FETES GALANTES-PARCOURS DE LECTURE PDF

Après des études littéraires et de droit, il exerce comme avocat à partir de 1964. Mais FETES GALANTES-PARCOURS DE LECTURE PDF 1975, il est radié du barreau pour avoir favorisé la tentative d’évasion d’un de ses clients, un délit qu’il nie avoir commis.


« Toute voix neuve éclate dans un temps gouverné par des modes de penser et de sentir, par des habitudes, par des formes elles-mêmes tyrannisées par une idéologie, et elle est condamnée à être en effet « inouïe » : dans ce sens, il est significatif, non pas peut-être que tous les grands recueils de Verlaine, y compris, en 1885, Jadis et Naguère, aient été publiés à compte d’auteur, mais que tous, malgré quelques articles, et les plus amicaux ne sont pas les moins aveugles, soient passés, sans exception, inaperçus : artistes, critiques, « juges attitrés », tous adonnés aux « jeux anciens » ; la « modernité », c’est du côté du Parnasse qu’elle se cherche, ou dans le réalisme de Coppée, de Mérat (auquel il est vrai que Verlaine se montrera lui-même très attentif, mais c’est pour aussitôt, dans les Paysages belges, dans les pièces des Fêtes galantes où se laissent reconnaître ses motifs, l’entraîner dans une autre aventure) : qui eût pu, dans cette voix « en allée », secrète et vertigineuse, la reconnaître, et avec elle, imperceptiblement et pour jamais, c’étaient les formes mêmes qui bougeaient. Si, Mallarmé, reconnaissant dès les Poèmes saturniens l’effort conscient de Verlaine « vers la sensation rendue » (et c’est déjà, par places, cette « traduction immédiate du senti » qu’exigera un jour Rimbaud), le rejet des « favorites usées », la naissance d' »un métal vierge et neuf » ; Rimbaud, lecteur, dès leur parution, des Fêtes galantes et, dans la lettre fameuse à Paul Demeny du 15 mai 1871, tenant Verlaine, avec Baudelaire, pour un « vrai poète », pour un « voyant ». C’est-à-dire, essentiellement, le texte est là (« Les inventions d’inconnu réclament des formes nouvelles »), pour ce créateur d’une autre langue poétique, que Baudelaire, à ses yeux, n’a pas été (« la forme si vantée en lui est mesquine ») et que Verlaine lui-même, un jour, très tôt, ne saura plus ou n’osera plus être.  » Jacques Borel.

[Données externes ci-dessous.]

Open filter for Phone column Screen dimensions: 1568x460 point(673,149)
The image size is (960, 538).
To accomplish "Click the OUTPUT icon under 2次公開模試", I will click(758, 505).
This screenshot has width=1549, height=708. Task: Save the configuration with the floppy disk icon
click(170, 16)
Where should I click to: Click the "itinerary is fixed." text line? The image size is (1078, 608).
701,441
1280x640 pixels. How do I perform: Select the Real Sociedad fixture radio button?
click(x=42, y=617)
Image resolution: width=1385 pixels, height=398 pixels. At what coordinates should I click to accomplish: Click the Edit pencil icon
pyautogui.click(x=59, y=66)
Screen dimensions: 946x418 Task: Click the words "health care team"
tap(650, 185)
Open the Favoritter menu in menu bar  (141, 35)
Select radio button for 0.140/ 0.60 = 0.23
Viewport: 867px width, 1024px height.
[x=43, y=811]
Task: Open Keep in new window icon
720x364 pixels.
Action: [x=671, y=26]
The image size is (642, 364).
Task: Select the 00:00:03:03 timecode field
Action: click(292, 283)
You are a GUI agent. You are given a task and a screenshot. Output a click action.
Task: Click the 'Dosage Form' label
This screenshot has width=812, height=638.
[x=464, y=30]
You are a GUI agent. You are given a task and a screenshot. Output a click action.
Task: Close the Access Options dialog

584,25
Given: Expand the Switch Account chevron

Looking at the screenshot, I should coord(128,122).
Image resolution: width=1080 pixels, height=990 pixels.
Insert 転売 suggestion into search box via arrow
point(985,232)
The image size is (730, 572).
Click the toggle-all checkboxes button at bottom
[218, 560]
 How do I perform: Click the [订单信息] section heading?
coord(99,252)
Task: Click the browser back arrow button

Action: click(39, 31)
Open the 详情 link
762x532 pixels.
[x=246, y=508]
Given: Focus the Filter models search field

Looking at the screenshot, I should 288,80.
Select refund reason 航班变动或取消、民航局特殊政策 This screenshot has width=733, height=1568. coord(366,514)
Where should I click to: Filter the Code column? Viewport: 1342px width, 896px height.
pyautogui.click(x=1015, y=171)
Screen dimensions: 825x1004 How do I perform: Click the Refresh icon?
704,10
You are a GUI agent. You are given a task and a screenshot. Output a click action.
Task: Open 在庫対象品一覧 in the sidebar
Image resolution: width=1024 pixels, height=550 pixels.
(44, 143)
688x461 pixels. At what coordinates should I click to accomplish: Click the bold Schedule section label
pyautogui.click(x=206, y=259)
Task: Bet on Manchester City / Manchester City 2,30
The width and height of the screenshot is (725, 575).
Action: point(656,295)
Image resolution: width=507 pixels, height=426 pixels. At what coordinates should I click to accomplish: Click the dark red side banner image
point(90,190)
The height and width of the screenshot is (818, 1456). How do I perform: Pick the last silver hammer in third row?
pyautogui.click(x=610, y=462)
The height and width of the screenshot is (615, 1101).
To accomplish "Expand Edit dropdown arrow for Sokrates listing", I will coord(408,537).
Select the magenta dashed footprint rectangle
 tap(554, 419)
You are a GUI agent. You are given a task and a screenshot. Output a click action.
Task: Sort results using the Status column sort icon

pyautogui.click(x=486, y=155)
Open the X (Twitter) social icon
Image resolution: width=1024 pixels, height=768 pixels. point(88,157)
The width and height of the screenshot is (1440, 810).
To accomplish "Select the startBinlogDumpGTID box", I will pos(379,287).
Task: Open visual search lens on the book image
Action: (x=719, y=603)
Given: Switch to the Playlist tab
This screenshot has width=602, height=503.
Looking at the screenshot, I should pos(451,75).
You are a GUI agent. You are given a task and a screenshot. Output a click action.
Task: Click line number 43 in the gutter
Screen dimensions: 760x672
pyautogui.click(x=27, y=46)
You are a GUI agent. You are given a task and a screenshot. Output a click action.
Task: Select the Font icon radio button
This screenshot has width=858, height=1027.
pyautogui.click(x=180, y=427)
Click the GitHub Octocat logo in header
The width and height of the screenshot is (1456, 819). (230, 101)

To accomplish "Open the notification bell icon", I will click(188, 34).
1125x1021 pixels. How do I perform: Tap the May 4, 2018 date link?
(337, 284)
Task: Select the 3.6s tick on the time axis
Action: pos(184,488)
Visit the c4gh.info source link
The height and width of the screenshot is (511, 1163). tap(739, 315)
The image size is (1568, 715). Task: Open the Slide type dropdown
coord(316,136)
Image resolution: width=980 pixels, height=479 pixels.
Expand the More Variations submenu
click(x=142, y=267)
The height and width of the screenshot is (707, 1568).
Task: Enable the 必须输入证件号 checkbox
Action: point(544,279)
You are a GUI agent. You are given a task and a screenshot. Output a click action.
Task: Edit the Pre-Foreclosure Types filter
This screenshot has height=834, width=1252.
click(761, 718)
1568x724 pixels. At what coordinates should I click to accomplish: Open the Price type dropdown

Condamné à 18 mois de prison malgré ses dénégations, il s’enfuit en France et y mène une vie plus ou moins vagabonde jusqu’à la péremption de la peine en 1981, qui lui permet de retourner à Namur. Il ne reprend pas pour autant sa place d’avocat. Ses ennuis judiciaires, explique-t-il, lui ont offert l’occasion de fuir :  Les magistrats qui m’ont condamné m’ont accordé une forme de bonheur. Il se consacre dès lors à la littérature et la poésie, et publie au fil des années une cinquantaine de livres, des articles, des poèmes et des préfaces. En outre, on lui doit la création du prix littéraire Cabardès, du nom de cette région où il a vécu quelques années.

L’Usage des jours à La Table Ronde. Journal moche, essai, Luneau-Ascot, 1981, 1993. Fond de cale, roman,, Le Temps qu’il fait, 1991. Ajoie, précédé de Passage des ombres et de Cette âme perdue, préface de Sylvie Doizelet, coll. Chemin de Croix, peintures, poèmes de Sylvie Doizelet, 2004. Prix Franz de Wever , sur arllfb.